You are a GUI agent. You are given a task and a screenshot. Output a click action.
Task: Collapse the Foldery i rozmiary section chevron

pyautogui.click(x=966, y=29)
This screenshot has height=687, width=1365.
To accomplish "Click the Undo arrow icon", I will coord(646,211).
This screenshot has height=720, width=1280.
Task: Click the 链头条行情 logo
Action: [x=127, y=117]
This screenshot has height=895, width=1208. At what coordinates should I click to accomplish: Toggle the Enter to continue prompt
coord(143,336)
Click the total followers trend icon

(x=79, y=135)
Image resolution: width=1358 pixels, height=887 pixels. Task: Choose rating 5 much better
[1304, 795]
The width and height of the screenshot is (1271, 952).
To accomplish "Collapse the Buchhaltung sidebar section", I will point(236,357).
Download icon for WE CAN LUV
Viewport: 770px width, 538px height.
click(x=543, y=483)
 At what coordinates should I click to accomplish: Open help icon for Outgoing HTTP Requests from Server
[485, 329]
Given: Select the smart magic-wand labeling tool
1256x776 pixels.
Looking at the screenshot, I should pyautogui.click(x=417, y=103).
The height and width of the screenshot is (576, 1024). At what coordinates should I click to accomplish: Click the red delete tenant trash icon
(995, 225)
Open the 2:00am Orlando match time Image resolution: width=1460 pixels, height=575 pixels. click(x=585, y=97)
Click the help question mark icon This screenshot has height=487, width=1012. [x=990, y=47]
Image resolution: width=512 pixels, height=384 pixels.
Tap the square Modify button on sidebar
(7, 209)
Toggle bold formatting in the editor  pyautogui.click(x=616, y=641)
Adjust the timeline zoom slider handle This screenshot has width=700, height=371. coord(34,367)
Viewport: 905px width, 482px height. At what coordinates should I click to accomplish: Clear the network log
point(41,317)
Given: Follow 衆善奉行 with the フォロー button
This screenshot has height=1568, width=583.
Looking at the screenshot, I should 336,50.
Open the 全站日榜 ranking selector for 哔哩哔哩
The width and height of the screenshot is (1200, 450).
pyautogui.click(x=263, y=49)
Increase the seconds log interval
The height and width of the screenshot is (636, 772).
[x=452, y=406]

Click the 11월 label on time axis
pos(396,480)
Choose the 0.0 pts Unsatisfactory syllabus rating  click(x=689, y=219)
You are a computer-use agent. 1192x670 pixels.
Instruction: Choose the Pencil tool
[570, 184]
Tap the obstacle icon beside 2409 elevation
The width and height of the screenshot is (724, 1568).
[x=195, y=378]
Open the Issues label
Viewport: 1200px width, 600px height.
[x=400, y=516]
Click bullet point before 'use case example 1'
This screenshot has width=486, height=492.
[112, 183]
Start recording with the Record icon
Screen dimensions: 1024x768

··········

What lines in the data above contain the word "with"? Copy them all.

#### Answer to the problem:
Given: Follow 衆善奉行 with the フォロー button
Start recording with the Record icon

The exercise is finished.